How Venice Became a Prop for these Three Legendary Films

white concrete bridge between houses
Photo by Artur Roman on

Venice has long been a fruitful field of motivation for many of the world’s finest writers and filmmakers. From William Shakespeare to the famous James Bond films, the mysterious floating city, with its gothic architecture, winding alleyways, silky canals, and beautiful artwork, has caught the artist’s imagination like no other town on earth. The journeys throughout the city, both psychologically and physically, have gone down in folklore, leaving an exciting array of places to visit for those interested in film and literature.

Death in Venice

As you might expect from its obvious title, Thomas Mann’s famous 1912 CE novella, adapted into a film in 197 CE1 with Dirk Bogarde, is set predominately in this mystical water city. Both profoundly feature the Lido, an 10km long sandbar in the town that is easily accessible from Venice airport. The Grand Hôtel des Bains, made famous by the story, closed its doors in 2010 CE and will re-open as a luxury apartment complex. As of November 2019, the building is still awaiting renovation. A large fence surrounds it, with a guard employed inside.

This was not due to a cholera epidemic; it must be pointed out! For fans of the film and book, you can still savor the taste of the Lido and the nearby beach where Gustav von Aschenbach hounded daily over Tadzio, the beautiful, blonde-locked young boy.

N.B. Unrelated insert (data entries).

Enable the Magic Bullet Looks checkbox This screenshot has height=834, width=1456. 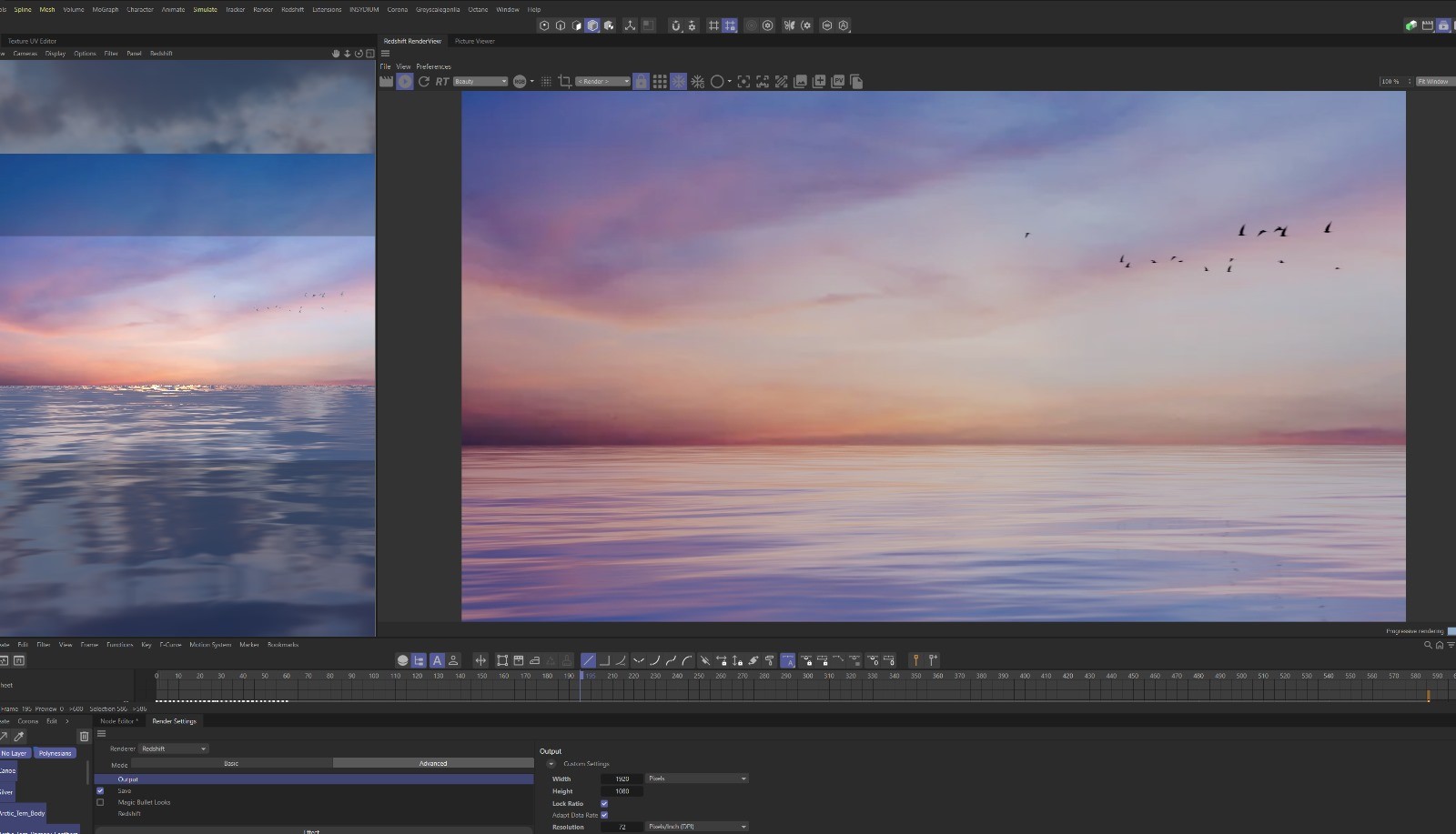click(x=100, y=802)
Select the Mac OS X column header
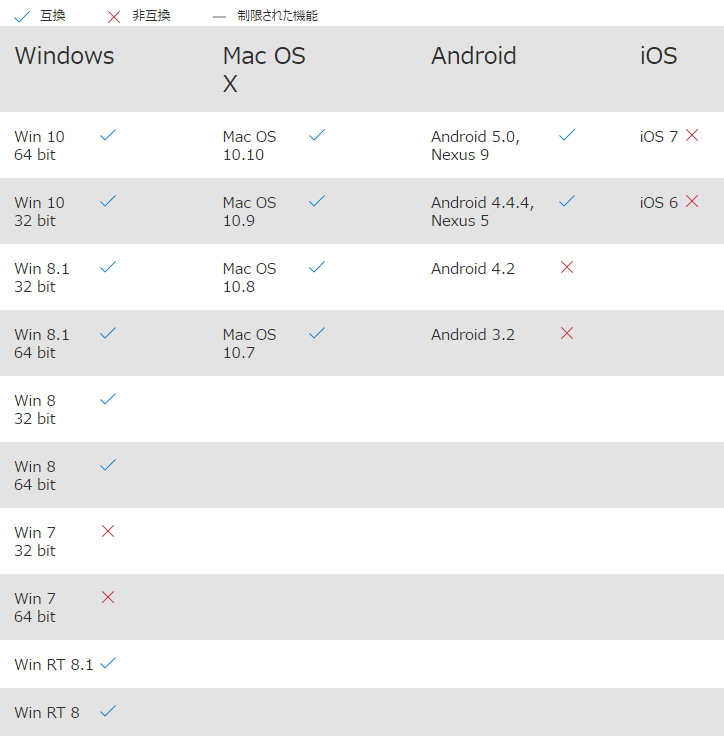Viewport: 724px width, 737px height. (264, 69)
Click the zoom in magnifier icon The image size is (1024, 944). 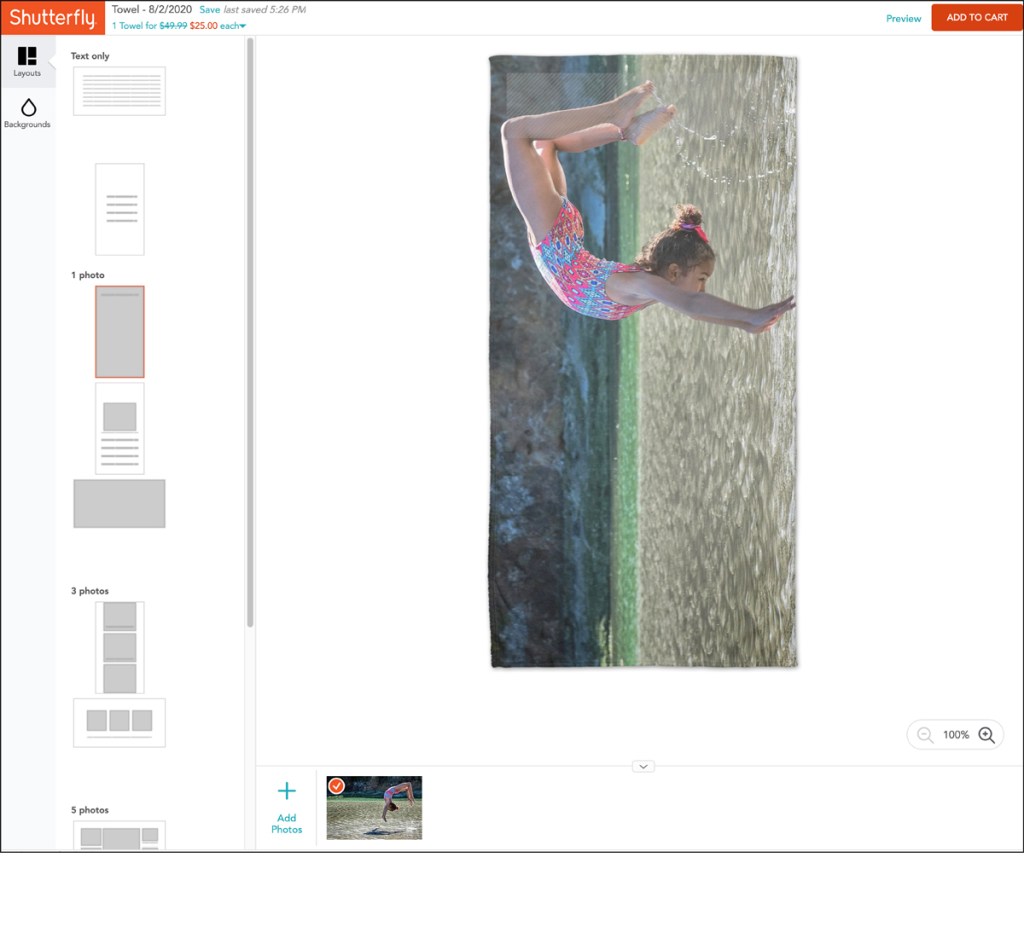986,735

The 11th James Bond film, 1979 CE’s Moonraker, saw Roger Moore explore Venice to examine the disappearance of a space shuttle. Many of the town’s most famous places pop up in the film. At one point, James Bond, in a comic scene that the critics whipped, steers an inflatable gondola around the ancient canal network and St Mark’s Square. James Bond also fights with a henchman called Chang by the prominent clock tower, and, in an essential plot-point concerning mysterious glassware, the spy visits Drax’s museum and glassworks, which is just off Piazza San Marco. So, if you are inside a Venice car, or perhaps at the boat, ask the driver or your boatman to point you in the direction of some of these fabulous locations.

The Last Crusade

In the third installment of the Indiana Jones trilogy, Harrison Ford’s character appears in the town to study his father’s disappearance, who had been trying to search for the Holy Grail. In a memorable moment in the movie, Indy discovers a vital clue in the Church of San Barnaba. Anyone who is a local should take you to this church, located in the Dorsoduro district, which is across the Grand Canal from St Mark’s. The church, built-in 1749 CE, is open daily from 7.30 am to noon and 4.30 pm to 7 pm, wherein you can view this iconic interior made popular by the legendary Spielberg and crew.